Science and technology
This technology reveals how our brains react differently to an impressionist masterpiece of an abstract painting.
Our appreciation of good art has always been intangible and largely unknown. But now, everyday museum visitors can gain new insights into how their brains respond to what they see. The UK Arts Foundation has launched a project that visualizes brain wave activity in real time to measure our response to different works of art. The initiative was piloted at the Courtauld Gallery in London earlier this month, and in 2024. it will travel to selected UK museums.
Last week, I tested the technology, which uses thin, wireless headphones that clamp sensors to the forehead and tuck behind the ears, similar to wearing glasses. The brainwave data is transmitted in real time to a large screen in the center of the room, controlled by an expert who monitors your every mental movement. When I slipped on the headset, I was delighted to see immediate signs of brain activity, evidenced by the loops and wavy strips that began to spin across the screen. I made my way around the room, perhaps too aware of the need to think normally and respond to art as I would under normal circumstances.

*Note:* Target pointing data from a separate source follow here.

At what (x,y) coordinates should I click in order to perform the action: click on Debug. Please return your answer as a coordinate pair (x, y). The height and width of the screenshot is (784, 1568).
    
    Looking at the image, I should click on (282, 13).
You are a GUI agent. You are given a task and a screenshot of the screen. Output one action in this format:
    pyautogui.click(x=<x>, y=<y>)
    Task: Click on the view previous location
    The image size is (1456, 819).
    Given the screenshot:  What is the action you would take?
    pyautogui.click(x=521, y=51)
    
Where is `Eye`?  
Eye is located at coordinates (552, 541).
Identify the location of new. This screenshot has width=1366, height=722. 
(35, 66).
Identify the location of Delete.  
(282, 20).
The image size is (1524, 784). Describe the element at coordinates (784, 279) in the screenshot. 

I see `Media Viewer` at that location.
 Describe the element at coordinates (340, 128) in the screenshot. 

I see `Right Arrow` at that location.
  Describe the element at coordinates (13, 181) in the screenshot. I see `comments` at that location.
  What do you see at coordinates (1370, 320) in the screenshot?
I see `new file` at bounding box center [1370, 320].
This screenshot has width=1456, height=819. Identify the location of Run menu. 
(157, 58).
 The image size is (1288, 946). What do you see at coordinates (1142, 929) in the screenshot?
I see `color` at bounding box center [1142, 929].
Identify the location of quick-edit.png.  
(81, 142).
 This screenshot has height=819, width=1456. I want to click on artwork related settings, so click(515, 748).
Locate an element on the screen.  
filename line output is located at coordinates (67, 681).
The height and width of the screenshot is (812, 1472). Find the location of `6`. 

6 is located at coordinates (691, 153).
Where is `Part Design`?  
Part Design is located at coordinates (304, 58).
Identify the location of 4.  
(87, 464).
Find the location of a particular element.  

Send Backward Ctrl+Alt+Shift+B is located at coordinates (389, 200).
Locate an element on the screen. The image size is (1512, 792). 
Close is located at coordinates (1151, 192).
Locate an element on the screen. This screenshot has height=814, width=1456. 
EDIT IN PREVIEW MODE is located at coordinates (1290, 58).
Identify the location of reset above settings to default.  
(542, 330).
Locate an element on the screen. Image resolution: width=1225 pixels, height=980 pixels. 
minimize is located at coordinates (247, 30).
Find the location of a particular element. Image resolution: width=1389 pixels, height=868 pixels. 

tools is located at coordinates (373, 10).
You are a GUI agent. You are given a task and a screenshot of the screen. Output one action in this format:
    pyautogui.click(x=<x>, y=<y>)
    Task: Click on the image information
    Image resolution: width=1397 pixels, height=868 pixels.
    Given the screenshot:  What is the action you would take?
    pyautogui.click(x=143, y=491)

I later discovered that while looking at the soothing still lifes of Patrick Heron and Matthew Smith, my stripes began to glow, revealing lighter golden threads, indicating that I had encountered something familiar. Then I got to a much more cloudy one Shell construction (1962) Leon Kossoff, large canvas, densely covered with thick, impasto paint, with a strong abstract effect. My stripes began to twist into a corkscrew shape, which apparently signifies deep thinking or problem solving. Unsurprisingly, I had noticeably fewer brain waves whenever I walked across the room.
Brain waves on screen with Van Gogh in the background. Photo: Hydar Dewachi, courtesy of The Art Foundation.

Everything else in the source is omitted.